Avertissement : Si le jeton expire ou si un utilisateur provisionné crée le jeton, le provisionnement SCIM peut cesser de fonctionner de manière inattendue. Veillez à créer le jeton en étant connecté comme utilisateur de configuration et à ce que l’expiration du jeton soit définie sur « Pas d’expiration ».

  1. Connectez-vous à GitHub.com comme utilisateur de configuration de votre nouvelle entreprise avec le nom d’utilisateur @CODE-COURT_admin.

  2. Dans le coin supérieur droit d’une page, cliquez sur votre photo de profil, puis sur Paramètres.

    Capture d’écran du menu du compte de GitHub montrant les options permettant aux utilisateurs d’afficher et de modifier leur profil, leur contenu et leurs paramètres. L’élément de menu « Paramètres » est présenté en orange foncé.

  3. Dans la barre latérale gauche, cliquez sur Paramètres de développeur.

  4. Dans la barre latérale gauche, cliquez sur Personal access tokens.

  5. Cliquez sur Générer un nouveau jeton.

  6. Sous Note, donnez à votre jeton un nom descriptif.

  7. Sélectionnez le menu déroulant Expiration, puis cliquez sur Pas d’expiration.

  8. Sélectionnez l’étendue admin:enterprise. Capture d’écran d’une liste d’étendues avec des cases à cocher. L’étendue « admin:enterprise », accompagnée du texte « Contrôle total des entreprises », est sélectionnée et mise en évidence avec un encadré orange.

  9. Cliquez sur Générer un jeton.

  10. Pour copier le jeton dans le Presse-papiers, cliquez sur .

    Capture d’écran de la page « Personal access tokens ». À côté d’un jeton flouté, une icône de deux carrés qui se chevauchent est encadrée en orange.

  11. Pour enregistrer le jeton en vue d’une utilisation ultérieure, stockez le nouveau jeton de manière sécurisée dans un gestionnaire de mots de passe.

Configuration du provisionnement pour Enterprise Managed Users

Après avoir créé votre personal access token et l’avoir stocké en lieu sûr, vous pouvez configurer le provisionnement sur votre fournisseur d’identité.

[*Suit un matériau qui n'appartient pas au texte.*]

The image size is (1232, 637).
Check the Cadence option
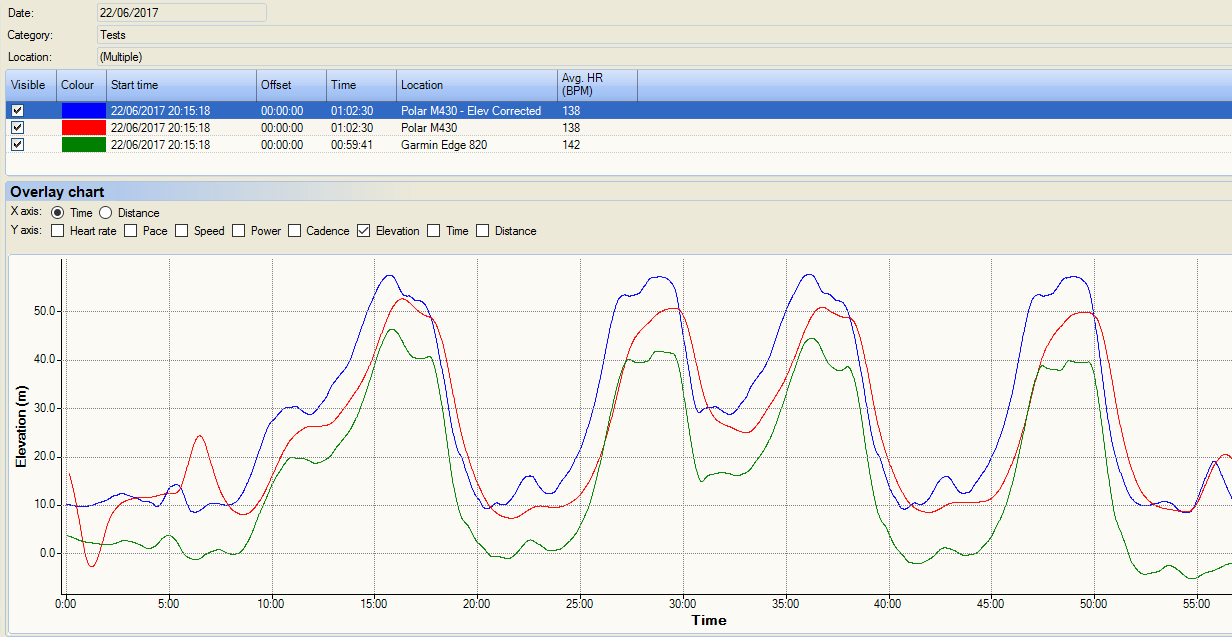pos(295,231)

Remarque : Pour éviter de dépasser la limite de débit sur GitHub Enterprise Cloud, n’affectez pas plus de 1 000 utilisateurs par heure à l’application IdP. Si vous utilisez des groupes pour affecter des utilisateurs à l’application IdP, n’ajoutez pas plus de 1 000 utilisateurs à chaque groupe par heure. Si vous dépassez ces seuils, les tentatives de provisionnement d’utilisateurs peuvent échouer avec une erreur « limite de débit ». Vous pouvez consulter les journaux de votre fournisseur d’identité pour vérifier si une tentative de provisionnement SCIM ou d’opérations de poussée a échoué en raison d’une erreur de limite de débit. La réponse à une tentative de provisionnement ayant échoué dépend du fournisseur d’identité. Pour plus d’informations, consultez « Résolution des problèmes de gestion des identités et des accès pour votre entreprise ».

Pour configurer l’approvisionnement, suivez le lien approprié du tableau ci-dessous.

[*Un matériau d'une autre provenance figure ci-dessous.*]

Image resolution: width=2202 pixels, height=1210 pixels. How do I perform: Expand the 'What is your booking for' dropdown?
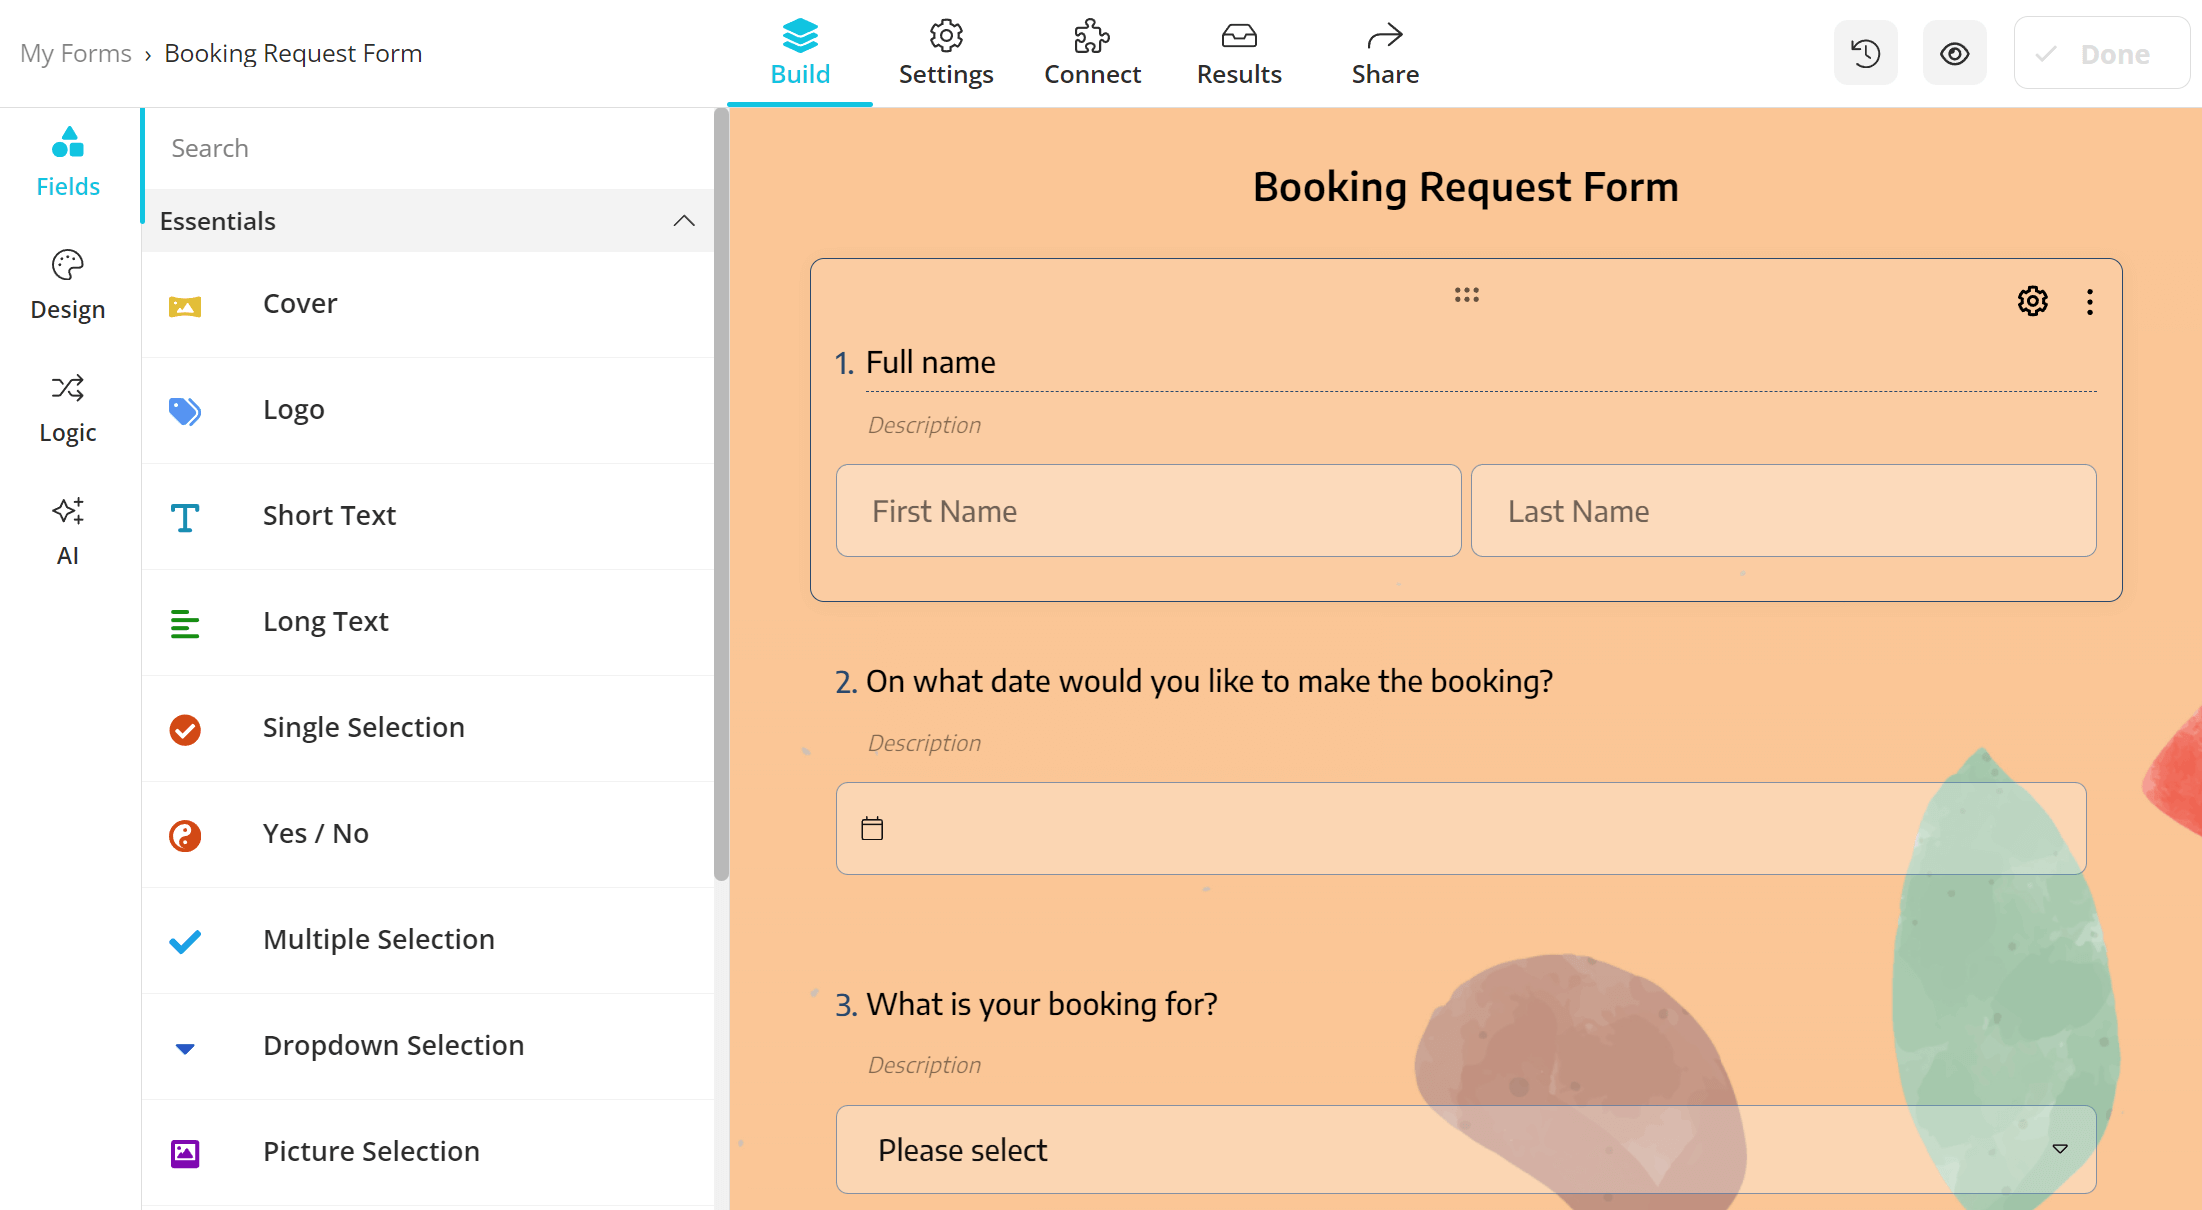point(2060,1149)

| Fournisseur d’identité | Méthode d’authentification unique | Plus d’informations | |---|||| | Azure AD | OIDC | Tutoriel : Configurer GitHub Enterprise Managed User (OIDC) pour l’approvisionnement automatique d’utilisateurs dans la documentation Azure AD | | Azure AD | SAML | Tutoriel : Configurer GitHub Enterprise Managed User pour l’approvisionnement automatique d’utilisateurs dans la documentation Azure AD | | Okta | SAML | Configuration du provisionnement SCIM pour les utilisateurs gérés Enterprise avec Okta | | PingFederate (bêta publique) | SAML | Configurer PingFederate pour l’approvisionnement et SSO et Gestion des canaux dans la documentation PingFederate |

Remarque : PingFederate est actuellement en version bêta publique et est susceptible d’être modifié.

Remarque : Azure AD ne prend pas en charge le provisionnement de groupes imbriqués. Pour plus d’informations, consultez Fonctionnement de l’approvisionnement d’applications dans Azure Active Directory.